Ilustração de um robô Ilustração: Jim Cooke/Gizmodo

Uma das perguntas dos pesquisadores pedia para o turker descrever a tarefa mais incomum que já fizeram e as respostas foram muito variadas: analisar imagens de zebras, jogar videogame por uma hora, repetir o que a voz do Google Assistente ou Amazon Alexa dizia, assistir a vídeos e dar uma nota, identificar flores e frutas em plantas brasileiras, marcar partes do corpo de pessoas brigando, responder a verdadeiro ou falso para perguntas sobre maconha, marcar quais funcionários de uma foto estavam vestindo capacetes, fazer expressões faciais em frente à câmera do computador, tirar foto do olho de alguém, filmar 40 gestos com as mãos, dançar em frente a uma câmera, entre muitos outros.

Os pesquisadores destacaram no artigo algumas dessas respostas que indicavam trabalhos que poderiam causar danos à saúde mental dos turkers ou ferir condutas éticas. Entre elas estão: análise de imagens sexuais, moderar fotos de sites de encontros adultos, produzir vídeos entrando e saindo da casa de alguém, tirar fotos de calças, muitas vezes com ângulos que incluíssem partes íntimas, assistir vídeos pornô de até 30 minutos, jogar no celular enquanto filma o rosto, enviar fotos pessoais e até descrever imagens de pessoas mortas.

Os termos de uso da Amazon Mechanical Turk afirmam que não é permitido a transmissão de pornografia infantil ou qualquer imagem que ilustre atos de sexo não consensual. O conteúdo adulto, por sua vez, é permitido mas deve vir com um aviso claro. Uma reportagem do Gizmodo US relata o caso de um turker americano que disse que entrou numa tarefa com imagens pornográficas sem esse aviso, com uma remuneração muito baixa.

Uma das reclamações mais recorrentes entre os trabalhadores da plataforma é que o suporte dado pela Amazon é muito restrito e quase nunca resolve problemas como esse.

Uma das questões mais interessantes da pesquisa perguntou o nível de entendimento dos turkers em relação aos sistemas tecnológicos que eles estavam tentando desenvolver. Cerca de 10% disseram categoricamente que não conseguiram explicar como o seu papel de turker está associado à tecnologia. Os outros 90% responderam de forma bastante diferente, sugerindo diferentes níveis de compreensão do seu apoio aos sistemas tecnológicos. Um deles, por exemplo, se definiu como um “peão da tecnologia”.

Em uma escala de 1 (concordo totalmente) a 5 (discordo totalmente), a pesquisa perguntou o quanto os trabalhadores se sentiam responsáveis pela operação e implementação da IA no mundo – 28,9% concordam totalmente que eles são responsáveis, seguidos por 25,5% dos que concordam bastante.

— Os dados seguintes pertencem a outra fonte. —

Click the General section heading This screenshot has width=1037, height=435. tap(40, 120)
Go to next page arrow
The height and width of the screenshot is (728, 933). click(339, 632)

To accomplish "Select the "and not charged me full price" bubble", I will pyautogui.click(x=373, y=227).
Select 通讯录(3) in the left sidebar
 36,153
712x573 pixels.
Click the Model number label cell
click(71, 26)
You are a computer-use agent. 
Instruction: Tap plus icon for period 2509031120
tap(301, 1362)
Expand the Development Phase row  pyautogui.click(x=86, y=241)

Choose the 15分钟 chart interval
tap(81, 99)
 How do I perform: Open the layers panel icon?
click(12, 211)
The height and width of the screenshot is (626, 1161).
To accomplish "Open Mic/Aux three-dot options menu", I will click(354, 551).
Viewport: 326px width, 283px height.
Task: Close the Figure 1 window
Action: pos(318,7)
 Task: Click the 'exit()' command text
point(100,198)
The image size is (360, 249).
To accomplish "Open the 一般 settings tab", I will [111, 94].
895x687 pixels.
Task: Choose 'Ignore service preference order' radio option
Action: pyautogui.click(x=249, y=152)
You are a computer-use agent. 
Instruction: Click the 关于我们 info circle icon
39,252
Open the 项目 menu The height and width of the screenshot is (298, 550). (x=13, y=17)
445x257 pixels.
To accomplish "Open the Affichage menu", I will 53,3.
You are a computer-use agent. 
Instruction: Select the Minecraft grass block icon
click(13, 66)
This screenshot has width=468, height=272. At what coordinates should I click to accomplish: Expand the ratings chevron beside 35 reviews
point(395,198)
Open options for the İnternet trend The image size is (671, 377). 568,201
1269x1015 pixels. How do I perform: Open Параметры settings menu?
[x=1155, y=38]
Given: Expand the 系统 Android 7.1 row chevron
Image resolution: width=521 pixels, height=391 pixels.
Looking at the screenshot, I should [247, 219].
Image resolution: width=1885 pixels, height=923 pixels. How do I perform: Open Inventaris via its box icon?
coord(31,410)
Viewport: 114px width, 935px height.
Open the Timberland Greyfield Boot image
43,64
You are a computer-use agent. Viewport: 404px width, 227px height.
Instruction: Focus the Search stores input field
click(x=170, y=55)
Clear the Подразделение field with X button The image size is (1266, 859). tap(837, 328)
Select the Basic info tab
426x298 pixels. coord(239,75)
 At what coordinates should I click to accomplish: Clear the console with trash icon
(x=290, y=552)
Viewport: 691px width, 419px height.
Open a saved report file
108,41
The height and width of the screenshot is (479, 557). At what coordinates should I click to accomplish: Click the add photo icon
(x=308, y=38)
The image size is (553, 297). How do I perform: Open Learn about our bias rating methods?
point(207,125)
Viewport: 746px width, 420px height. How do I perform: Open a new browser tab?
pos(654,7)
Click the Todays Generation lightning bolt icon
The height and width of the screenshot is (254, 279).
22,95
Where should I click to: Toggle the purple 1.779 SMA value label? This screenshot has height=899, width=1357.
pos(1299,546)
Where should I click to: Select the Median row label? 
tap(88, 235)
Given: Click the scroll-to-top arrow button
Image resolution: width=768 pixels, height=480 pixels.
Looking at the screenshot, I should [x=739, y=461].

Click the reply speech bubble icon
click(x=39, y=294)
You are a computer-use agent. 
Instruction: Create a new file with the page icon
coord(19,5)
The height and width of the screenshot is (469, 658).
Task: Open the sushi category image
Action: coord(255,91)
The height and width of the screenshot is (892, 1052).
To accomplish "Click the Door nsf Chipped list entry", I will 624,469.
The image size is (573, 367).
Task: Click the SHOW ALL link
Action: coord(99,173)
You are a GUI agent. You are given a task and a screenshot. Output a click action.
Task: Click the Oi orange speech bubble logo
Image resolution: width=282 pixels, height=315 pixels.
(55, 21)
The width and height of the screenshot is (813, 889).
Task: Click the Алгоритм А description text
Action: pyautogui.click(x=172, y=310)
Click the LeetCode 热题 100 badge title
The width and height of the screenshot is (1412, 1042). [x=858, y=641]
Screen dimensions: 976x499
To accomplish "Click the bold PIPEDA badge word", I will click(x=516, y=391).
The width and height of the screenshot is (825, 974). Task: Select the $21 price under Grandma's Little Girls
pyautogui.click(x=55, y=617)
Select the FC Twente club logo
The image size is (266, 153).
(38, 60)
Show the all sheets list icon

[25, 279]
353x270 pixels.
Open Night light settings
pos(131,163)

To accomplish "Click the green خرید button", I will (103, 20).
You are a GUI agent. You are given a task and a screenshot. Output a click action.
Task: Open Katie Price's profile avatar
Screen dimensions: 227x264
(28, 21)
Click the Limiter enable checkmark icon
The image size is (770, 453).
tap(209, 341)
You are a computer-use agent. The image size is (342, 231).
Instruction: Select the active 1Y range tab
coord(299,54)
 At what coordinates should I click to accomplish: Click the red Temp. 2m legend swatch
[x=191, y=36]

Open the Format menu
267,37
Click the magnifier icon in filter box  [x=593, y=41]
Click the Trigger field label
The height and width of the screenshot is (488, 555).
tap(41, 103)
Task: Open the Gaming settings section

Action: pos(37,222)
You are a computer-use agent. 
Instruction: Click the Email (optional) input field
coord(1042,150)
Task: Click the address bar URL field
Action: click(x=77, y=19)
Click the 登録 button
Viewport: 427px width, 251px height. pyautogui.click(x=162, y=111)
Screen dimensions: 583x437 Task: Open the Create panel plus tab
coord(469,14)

Algumas respostas vieram com um tom otimista, como um turker que disse que “categoriza e ajuda máquinas de IA a examinar dados, ajudando o mundo a se tornar mais digital”. Apesar disso, são poucas as tarefas publicadas no mTurk que descrevem um objetivo com clareza e na maioria das vezes os turkers não sabem com o que estão colaborando ou o que será desenvolvido com aqueles dados ou treinamento.